Maluma singles chronology
| "No Se Me Quita" (2019) | "Qué Pena" (2019) | "Así Así" (2019) |

J Balvin singles chronology
| "La Canción" (2019) | "Qué Pena" (2019) | "Ritmo (Bad Boys for Life)" (2019) |

= Qué Pena =

2019 song by Colombian singers Maluma and J Balvin

"Qué Pena" is a song by Colombian singers Maluma and J Balvin. The single and its music video were released on September 27, 2019.

==Background==
Maluma and J Balvin announced their collaboration on "Qué Pena" on their social media accounts on August 20, 2019. This song is the first original collaboration between the two Colombian singers, after Maluma joined J Balvin on the remix of the latter and Nicky Jam's hit song "X."

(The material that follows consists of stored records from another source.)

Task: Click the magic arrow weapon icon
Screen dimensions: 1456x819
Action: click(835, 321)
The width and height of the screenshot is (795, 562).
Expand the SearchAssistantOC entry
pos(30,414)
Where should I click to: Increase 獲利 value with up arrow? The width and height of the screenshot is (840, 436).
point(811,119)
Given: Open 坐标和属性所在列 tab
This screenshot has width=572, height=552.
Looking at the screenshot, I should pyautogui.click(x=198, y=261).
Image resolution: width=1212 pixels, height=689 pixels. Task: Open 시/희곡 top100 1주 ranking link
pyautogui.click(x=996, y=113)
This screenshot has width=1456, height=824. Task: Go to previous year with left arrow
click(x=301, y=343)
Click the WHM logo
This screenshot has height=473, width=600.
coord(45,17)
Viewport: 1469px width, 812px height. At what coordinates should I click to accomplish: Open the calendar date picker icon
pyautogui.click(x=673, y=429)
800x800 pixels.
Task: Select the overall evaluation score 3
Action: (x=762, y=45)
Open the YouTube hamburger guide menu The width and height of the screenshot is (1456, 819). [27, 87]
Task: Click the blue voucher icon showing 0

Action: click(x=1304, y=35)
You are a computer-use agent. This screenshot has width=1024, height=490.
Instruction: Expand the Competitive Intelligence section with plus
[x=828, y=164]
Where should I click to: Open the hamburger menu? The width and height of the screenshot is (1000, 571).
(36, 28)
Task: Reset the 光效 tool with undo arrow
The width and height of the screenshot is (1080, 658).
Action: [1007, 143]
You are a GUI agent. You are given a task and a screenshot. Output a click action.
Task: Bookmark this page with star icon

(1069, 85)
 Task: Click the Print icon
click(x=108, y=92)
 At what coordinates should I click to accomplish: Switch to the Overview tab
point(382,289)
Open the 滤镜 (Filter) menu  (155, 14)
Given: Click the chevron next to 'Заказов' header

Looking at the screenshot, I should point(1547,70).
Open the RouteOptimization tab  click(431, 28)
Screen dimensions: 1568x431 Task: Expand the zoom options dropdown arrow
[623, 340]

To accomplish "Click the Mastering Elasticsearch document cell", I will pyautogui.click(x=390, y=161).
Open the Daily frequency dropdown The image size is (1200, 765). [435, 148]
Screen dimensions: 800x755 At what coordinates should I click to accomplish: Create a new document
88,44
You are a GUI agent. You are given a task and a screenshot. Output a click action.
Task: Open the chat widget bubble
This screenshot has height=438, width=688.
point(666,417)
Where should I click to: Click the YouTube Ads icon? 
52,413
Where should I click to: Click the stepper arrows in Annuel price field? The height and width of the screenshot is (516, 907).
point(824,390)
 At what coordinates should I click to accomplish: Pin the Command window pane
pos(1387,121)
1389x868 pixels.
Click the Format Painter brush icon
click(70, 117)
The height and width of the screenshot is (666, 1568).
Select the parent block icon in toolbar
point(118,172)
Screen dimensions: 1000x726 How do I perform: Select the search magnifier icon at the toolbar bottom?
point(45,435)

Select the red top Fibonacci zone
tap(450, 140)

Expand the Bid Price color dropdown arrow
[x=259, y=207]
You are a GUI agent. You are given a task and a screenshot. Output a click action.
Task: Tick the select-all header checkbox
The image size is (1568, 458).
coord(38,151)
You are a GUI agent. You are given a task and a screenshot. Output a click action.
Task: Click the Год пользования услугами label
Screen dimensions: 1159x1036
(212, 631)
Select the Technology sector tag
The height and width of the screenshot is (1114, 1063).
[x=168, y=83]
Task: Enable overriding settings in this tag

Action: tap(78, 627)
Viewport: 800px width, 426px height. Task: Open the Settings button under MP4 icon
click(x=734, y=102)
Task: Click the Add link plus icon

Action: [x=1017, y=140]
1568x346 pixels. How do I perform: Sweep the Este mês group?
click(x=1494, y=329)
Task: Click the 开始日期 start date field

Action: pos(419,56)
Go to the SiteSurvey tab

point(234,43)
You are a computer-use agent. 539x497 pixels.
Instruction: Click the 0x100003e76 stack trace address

==Composition and lyrics==
"Qué Pena" is an urban fusion track that contains elements of EDM and tango music. It is described as a seductive track in which Maluma and J Balvin try to convince a woman who they have met before to go out with them, only to feel embarrassed about the situation. They seem to remember her face, but not her name.

==Music video==
The music video for "Qué Pena" was directed by Colin Tilley and was filmed in New York City. The video shows Maluma and J Balvin making fun of each other as they attend a private party, where they both meet a woman who they can't fully seem to remember, but they are shown to have a good time regardless. The video has over 180 million views on YouTube as of May 2020.

==Charts==

===Weekly charts===

| Chart (2019) | Peak position |
|---|---|
| US Hot Latin Songs (Billboard) | 13 |
| US Latin Airplay (Billboard) | 1 |
| US Latin Rhythm Airplay (Billboard) | 1 |

===Year-end charts===

| Chart (2020) | Position |
|---|---|
| US Hot Latin Songs (Billboard) | 68 |

==Certifications==

| Region | Certification | Certified units/sales |
| Brazil (Pro-Música Brasil) | Platinum | 40,000^{‡} |
| Mexico (AMPROFON) | 3× Platinum | 180,000^{‡} |
| Portugal (AFP) | Gold | 5,000^{‡} |
| Spain (Promusicae) | Platinum | 100,000^{‡} |
^{‡} Sales+streaming figures based on certification alone.